My responsibility is to help you understand your experiences, behaviors, emotions, thoughts, bodily sensations, dreams, and imaginations, big and small, as best I can. Your responsibility is to share as much as possible about what you think, feel, sense, and fantasize, including content about me. Many years ago, one of my mentors told me that as therapists, we are like a lightning rod next to the house. We draw the patient's lightning (unprocessed emotions, feelings, etc.) to us, so we understand the patient's experience through the empathetic process. The 20th-century psychoanalyst Wilfred Bion cited the concept of "negative capability" and proposed that the more the therapist can tolerate the emotions, conflicts, ambiguities, and unknowns in the treatment process, rather than judging or prematurely concluding about the patient, the more they can help the patient develop self-awareness and emotional modulation capacity. My mentor and Bion both emphasize the importance of the therapist's inner openness, acceptance, and non-judgment of the patient and the humble attitude of "I don't know" to the success of psychotherapy. I invite you to enter such an open space. Sometimes, you may feel it's safer to close your heart and not share specific experiences, thoughts, or feelings due to shame, insecurity, or self-criticism. Still, we will lose the opportunity to access and understand your inner world.
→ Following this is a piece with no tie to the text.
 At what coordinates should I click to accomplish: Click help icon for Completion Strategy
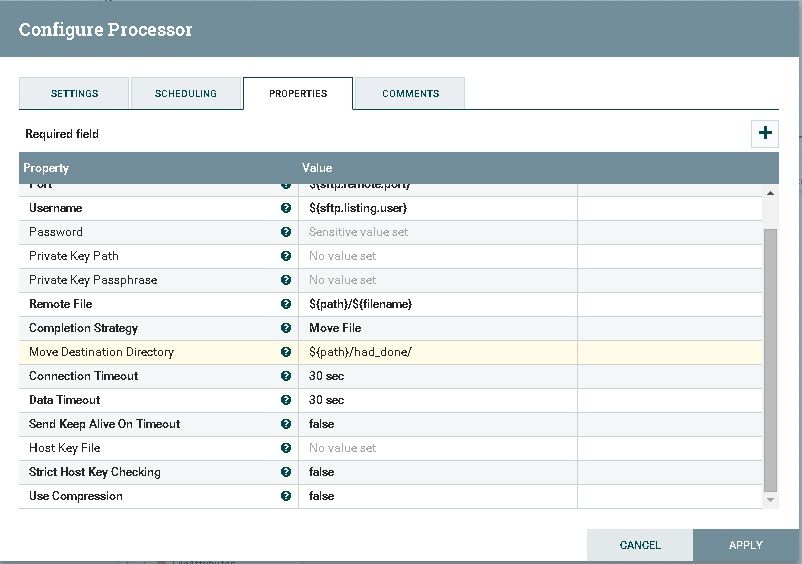286,328
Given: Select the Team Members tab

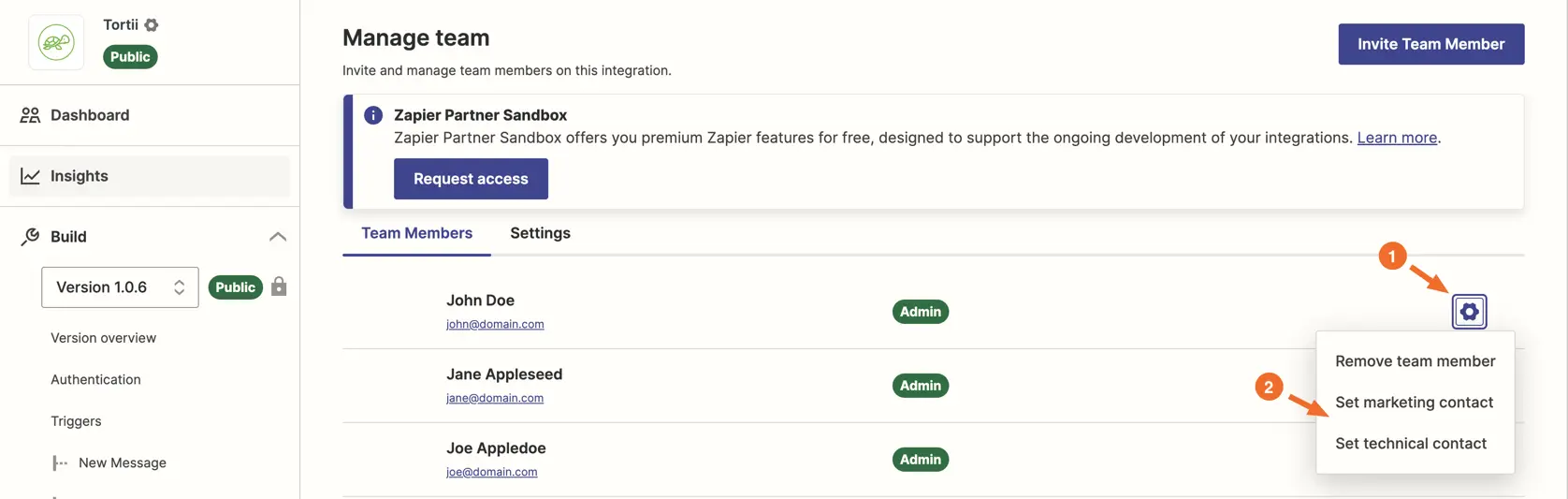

Those who have not explored every corner of their psychology cannot help others explore the unknown corners of their psychologies —the same mentor said this to me years ago, and it rings increasingly true as time goes by. The therapeutic relationship is a professional relationship with boundaries that is also very intimate. When you agree to enter into a therapeutic relationship with me, you make available the sensitive pulse of your psychological life to me for me to perceive, connect with, and interact with. My intuition, capacity to understand, what I say, how I say it, and when I say it may all profoundly impact you. Because I know how high the stakes are, I am committed to exploring and working through my emotional reactions and psychological patterns through long-term personal psychoanalysis three times a week, supervision once a week, and Zen meditation practice, reflecting on the choices I make in sessions, and taking good care of myself so that when you sit in front of me, I do my best to be present for you.